The greatest possibility of this comes in the moment of orgasm. The experience, including the buildup to it, engages Kochan's aesthetic of death in which the self is asserted solely in somatic terms (semen), but also annihilated, lost in an emptiness without set boundaries or specificity (in this case, in “intoxication”). The semiotics of sameness and difference are played out in orgasm in the sense that the self is distinguished from its erotic object while it identifies with that object. Describing his first masturbatory experience, Kochan narrates:
That day, the instant I looked upon the picture [of Saint Sebastian], my entire being trembled with some pagan joy. My blood soared up; my loins swelled as though in wrath.
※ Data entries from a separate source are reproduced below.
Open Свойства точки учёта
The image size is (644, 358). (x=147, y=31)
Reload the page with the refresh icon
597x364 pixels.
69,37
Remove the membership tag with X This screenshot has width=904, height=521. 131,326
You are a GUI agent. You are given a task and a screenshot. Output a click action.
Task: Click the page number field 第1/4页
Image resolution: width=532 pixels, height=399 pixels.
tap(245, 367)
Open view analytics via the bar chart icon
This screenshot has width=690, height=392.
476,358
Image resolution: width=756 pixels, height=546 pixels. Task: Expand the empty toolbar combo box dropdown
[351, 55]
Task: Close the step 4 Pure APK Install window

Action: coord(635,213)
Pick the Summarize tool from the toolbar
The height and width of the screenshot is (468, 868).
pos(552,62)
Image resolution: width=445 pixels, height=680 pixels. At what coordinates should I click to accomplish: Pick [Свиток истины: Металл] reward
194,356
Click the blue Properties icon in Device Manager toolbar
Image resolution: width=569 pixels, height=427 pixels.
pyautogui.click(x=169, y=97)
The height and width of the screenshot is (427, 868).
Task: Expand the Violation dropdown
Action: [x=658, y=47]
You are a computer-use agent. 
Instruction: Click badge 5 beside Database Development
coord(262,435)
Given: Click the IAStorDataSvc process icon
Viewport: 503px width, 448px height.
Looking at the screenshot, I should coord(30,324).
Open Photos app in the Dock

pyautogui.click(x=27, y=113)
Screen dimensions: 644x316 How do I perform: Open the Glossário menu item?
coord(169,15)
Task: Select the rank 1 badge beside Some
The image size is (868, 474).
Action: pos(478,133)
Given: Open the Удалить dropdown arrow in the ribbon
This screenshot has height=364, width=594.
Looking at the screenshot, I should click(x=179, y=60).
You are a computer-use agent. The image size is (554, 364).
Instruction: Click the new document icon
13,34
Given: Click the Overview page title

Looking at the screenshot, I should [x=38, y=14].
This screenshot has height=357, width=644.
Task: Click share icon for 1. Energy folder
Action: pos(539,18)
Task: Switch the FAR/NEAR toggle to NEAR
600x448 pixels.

The monstrous part of me that was on the point of bursting awaited my use of it with unprecedented ardor, upbraiding me for my ignorance, panting indignantly. My hands, completely unconsciously, began a motion they had never been taught. I felt a secret, radiant something rise swift-footed to the attack from inside me. Suddenly it burst forth, bringing with it a blinding intoxication. …
(40)
The image to which Kochan responds (Guido Reni's painting of Saint Sebastian) is important in that it both accords with Kochan's pattern of fetishizing bodily emission (blood escaping from Sebastian's arrow-wounds) and originates the highly articulated erotic themes that he later associates with Omi: integumental penetration, recircularity, the ebbing of life in the escape of blood, and a well-formed body. In referring to his joy as “pagan” he recognizes his tastes as atavistic, recalling ancient aesthetic formulations, as well as transgressive, in that his fantasy object is not only male but western. The unconscious aspect of his masturbatory movements foreshadows Kochan's realizations toward the end of the text, in which he recognizes his “selves” to have been less freely determined than he expected. Again, although this self may be unconsciously generated, it is also obliterated in a state of intoxication (meitei).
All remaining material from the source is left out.